Within a couple of months, all of these people put on a surprising amount of weight. The joke is that when you land at Heathrow, you are given a secret injection of fat, which takes a bit of time to work its way through the system and manifest, but manifest it will.

When you read the blogs of the afflicted, they all take personal responsibility. Or seem to think they should be doing so. The food in England is so awful they're putting on weight, and as soon as they fix their diets they will be fine. Or as soon as they start exercising again, they will be fine.

Really?

Let's think about this. South Africans have no public transport to speak of. To get anywhere, you need your own car. In London particularly, public transport is the way things go. You have to walk and walk and walk, and catch buses and trains, and walk some more. I'm not sure how true it is, but Americans apparently lose weight coming to London. It was certainly true in the case of visitors stopping by for a couple of weeks.

So why do South Africans leave their cars behind and gain weight, while Americans do the same and lose?

In my case, I moved to London and gained a kilogram a month while looking for a house. This was on a a low fat diet, around 1200-1500 calories a day, and walking solidly for at least four hours a day. Once we moved into our house, I joined a gym and did weight training, and managed to slow the weight gain down to 1/2 kilogram a month.

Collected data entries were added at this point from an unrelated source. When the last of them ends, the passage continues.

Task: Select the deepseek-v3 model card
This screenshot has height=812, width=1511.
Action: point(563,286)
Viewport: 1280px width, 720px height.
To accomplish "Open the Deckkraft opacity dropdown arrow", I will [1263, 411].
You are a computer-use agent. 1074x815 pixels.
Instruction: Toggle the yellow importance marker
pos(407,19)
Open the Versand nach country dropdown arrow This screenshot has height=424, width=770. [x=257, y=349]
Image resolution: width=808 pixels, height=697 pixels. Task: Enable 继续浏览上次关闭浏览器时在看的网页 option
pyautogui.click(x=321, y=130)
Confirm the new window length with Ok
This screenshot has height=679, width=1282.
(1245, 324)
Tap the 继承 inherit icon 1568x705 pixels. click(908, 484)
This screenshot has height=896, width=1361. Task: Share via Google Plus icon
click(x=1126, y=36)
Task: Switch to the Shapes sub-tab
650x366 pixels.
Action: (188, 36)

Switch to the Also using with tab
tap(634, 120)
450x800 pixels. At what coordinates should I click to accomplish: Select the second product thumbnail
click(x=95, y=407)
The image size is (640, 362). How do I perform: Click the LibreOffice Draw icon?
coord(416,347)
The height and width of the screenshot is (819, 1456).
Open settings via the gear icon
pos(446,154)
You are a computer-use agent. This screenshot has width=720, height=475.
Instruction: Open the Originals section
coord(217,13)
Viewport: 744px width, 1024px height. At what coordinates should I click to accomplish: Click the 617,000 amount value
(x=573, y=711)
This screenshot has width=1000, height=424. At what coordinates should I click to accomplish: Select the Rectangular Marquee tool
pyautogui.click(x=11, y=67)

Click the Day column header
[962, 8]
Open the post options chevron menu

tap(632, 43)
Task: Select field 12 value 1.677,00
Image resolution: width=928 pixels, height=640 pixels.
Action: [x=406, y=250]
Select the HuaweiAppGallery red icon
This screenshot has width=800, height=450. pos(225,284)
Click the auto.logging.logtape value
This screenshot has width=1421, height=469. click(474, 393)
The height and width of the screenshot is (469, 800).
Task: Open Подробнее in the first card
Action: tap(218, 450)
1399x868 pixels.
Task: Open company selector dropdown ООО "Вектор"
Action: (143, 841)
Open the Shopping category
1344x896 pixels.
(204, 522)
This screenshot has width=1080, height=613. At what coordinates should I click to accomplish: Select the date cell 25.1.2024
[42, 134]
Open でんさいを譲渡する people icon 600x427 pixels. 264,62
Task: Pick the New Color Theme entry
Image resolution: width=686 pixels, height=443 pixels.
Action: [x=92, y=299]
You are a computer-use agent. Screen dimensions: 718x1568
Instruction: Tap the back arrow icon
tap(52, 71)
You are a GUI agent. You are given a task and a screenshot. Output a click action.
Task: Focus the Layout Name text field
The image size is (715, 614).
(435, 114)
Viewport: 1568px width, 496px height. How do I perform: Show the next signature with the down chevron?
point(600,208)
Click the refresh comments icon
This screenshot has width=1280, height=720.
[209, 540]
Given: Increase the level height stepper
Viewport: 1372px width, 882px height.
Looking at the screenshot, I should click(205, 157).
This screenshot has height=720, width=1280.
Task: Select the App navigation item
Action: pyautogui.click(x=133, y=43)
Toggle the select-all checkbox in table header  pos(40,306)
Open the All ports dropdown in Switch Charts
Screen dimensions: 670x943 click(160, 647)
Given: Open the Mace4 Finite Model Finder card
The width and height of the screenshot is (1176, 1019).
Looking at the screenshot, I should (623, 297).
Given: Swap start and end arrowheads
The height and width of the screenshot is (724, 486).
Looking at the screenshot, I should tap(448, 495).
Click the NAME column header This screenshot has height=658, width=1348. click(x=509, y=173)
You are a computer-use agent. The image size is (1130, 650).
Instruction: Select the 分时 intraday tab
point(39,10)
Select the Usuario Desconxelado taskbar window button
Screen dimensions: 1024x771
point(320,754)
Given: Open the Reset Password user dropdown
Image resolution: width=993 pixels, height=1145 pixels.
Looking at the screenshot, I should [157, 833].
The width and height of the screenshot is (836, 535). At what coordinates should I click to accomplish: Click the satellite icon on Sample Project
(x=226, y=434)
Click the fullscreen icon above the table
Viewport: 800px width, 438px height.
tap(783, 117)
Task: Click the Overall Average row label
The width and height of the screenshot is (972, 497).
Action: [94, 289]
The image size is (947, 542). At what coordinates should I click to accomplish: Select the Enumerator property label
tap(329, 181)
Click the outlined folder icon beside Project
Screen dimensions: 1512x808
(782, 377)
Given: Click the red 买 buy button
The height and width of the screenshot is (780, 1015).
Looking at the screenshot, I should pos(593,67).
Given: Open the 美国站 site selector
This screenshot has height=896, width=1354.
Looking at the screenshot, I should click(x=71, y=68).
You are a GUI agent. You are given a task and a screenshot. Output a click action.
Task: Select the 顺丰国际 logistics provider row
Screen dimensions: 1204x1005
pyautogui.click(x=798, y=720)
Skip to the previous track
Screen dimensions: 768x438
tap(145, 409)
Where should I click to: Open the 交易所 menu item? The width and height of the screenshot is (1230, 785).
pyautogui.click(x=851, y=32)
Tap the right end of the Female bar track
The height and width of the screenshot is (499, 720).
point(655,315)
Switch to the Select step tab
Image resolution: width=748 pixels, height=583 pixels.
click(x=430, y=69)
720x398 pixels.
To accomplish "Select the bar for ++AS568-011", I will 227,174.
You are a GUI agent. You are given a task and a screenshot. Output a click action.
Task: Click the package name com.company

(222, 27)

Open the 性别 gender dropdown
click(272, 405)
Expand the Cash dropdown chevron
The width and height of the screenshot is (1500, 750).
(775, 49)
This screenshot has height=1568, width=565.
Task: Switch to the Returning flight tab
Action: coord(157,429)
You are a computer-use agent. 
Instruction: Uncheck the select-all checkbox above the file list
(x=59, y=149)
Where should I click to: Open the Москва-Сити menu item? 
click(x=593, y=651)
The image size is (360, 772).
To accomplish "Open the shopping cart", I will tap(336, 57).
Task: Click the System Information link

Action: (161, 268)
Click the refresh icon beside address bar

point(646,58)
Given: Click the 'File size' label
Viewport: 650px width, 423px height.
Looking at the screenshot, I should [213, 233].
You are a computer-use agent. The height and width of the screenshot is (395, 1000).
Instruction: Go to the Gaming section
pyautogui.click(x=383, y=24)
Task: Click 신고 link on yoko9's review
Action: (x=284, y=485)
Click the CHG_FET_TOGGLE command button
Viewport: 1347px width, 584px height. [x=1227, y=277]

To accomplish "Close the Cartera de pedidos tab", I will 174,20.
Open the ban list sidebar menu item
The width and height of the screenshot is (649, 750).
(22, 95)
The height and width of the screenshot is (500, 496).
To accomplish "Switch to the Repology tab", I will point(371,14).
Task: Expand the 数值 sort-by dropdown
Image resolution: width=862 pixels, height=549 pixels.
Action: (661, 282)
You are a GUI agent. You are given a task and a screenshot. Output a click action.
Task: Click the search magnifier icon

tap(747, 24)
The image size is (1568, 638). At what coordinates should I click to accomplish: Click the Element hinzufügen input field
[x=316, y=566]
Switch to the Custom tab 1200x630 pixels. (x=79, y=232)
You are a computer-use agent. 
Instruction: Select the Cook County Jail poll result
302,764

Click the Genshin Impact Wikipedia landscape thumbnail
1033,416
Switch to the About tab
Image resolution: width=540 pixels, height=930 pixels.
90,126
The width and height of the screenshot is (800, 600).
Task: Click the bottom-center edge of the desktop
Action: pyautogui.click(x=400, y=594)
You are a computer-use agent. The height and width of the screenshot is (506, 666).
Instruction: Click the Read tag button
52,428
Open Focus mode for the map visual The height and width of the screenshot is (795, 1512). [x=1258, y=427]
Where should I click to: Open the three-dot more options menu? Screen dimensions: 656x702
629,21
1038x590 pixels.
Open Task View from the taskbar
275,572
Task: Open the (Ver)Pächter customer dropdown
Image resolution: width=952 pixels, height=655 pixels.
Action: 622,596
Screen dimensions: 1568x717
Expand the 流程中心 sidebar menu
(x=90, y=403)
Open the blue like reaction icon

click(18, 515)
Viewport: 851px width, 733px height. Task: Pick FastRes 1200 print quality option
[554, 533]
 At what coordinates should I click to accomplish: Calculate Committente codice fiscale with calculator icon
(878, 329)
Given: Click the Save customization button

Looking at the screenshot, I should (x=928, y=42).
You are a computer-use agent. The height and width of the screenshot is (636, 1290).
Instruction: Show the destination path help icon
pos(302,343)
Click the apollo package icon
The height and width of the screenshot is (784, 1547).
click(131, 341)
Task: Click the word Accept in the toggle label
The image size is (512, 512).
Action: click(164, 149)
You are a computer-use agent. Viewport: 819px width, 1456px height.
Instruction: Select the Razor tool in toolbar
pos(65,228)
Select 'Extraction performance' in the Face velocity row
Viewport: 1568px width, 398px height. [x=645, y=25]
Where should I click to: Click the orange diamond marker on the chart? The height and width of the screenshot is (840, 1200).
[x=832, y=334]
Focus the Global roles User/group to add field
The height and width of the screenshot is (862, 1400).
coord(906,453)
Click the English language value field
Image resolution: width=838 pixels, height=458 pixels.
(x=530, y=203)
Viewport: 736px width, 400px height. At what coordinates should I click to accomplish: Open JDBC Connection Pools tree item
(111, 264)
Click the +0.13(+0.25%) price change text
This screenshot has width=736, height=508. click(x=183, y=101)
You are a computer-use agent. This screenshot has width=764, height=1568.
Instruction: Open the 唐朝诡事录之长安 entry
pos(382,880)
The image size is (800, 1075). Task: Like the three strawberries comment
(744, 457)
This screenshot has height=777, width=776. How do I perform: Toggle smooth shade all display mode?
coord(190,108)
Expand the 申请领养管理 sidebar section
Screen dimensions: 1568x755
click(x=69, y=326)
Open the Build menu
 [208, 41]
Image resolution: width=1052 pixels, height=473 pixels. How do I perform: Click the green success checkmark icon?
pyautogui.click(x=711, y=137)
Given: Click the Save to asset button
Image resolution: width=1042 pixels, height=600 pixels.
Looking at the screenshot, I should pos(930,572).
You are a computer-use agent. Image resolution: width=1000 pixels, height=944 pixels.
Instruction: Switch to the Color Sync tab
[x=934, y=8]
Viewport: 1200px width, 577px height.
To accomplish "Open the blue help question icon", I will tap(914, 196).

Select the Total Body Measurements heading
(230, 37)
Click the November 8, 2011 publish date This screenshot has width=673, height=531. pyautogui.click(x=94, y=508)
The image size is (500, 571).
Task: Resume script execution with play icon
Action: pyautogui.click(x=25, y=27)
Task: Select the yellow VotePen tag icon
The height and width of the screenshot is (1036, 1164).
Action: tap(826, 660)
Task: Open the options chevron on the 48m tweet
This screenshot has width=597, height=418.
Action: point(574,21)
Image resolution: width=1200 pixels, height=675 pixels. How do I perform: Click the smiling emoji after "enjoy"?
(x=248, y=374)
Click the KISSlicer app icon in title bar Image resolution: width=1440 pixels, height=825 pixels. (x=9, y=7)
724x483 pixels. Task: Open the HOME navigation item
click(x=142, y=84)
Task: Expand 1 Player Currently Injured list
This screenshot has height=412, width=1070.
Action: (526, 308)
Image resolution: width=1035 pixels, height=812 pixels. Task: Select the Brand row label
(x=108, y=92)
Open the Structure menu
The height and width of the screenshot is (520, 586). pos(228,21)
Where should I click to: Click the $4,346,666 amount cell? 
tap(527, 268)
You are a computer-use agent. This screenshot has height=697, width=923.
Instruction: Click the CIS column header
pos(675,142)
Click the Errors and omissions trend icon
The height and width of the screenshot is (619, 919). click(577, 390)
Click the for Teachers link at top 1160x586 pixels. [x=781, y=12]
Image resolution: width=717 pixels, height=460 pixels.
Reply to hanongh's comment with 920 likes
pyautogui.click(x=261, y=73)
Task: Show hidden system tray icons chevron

I was dreadfully tired all the time, though, and slept most of the day as well as through the night.

At first I thought I needed to detoxify. My liver must be sluggish. But reading up that, it was clear that my symptoms matched those of thyroxin deficiency. I managed to find an OTC supplement, which would have hardly more than traces of thyroxin, and hey presto, the weight gain stopped. I didn't lose, but I stopped gaining so rapidly. I still slept all day, though.

So I consulted a doctor. He sent me for blood tests and pronounced me entirely normal. It was not thyroid function slowing down. Next I consulted a diet expert, who moved me from low fat to high protein. Still no weight gain, no weight loss, but my energy levels surged up.

What a mystery.

The Heathrow injection should, in the normal course of events, start reversing after about three years. That's around when I moved to the Netherlands, and the weight gain started again. Slower, just under half a kilogram a month, but certainly steady.

So what is the problem? What is the difference between South Africa and Australia, and England and The Netherlands.

My first answer was that it's colder. Average temperatures are lower all round. Is the extra fat an attempt by nature to protect the body from the cold? My diet expert says you need to eat more protein in cold weather.

I went to Turkey for two weeks at the beginning of summer. I ate three rectangular meals a day, including the occasional dessert, drank lots of beer and wine, did some exercise but mainly lying on the beach in the sun. I lost two kilograms. So cold could be an option.

Getting back to the temperate zones, the weight creeps back, even though it's summer, and warmer. Am I not eating enough? Is my body going into starvation mode, conserving fat to cope with the famine? Does one need more calories in colder weather?

I tried a search on the Internet. That's when I found nobody has done any research at all. Just blogs and comments by people in similar situations, putting it down to self-indulgence of some kind. Only one person mentioned something about being told it was the lack of light, and the body not making enough serotonin.

Lack of light. I did some more research and discovered my weight gain stopped during one of the brightest summers in English history. This coincided with the OTC thyroxin supplement and the change to a higher protein diet. Which was it? Was it the light in Turkey, which was very bright, or the warmth?

This is cause for investigation to be sure. And as nobody else is interested in it, perhaps it is up to me to solve the mystery of the Heathrow Injection. I wonder if I can get a Ph.D. out of it.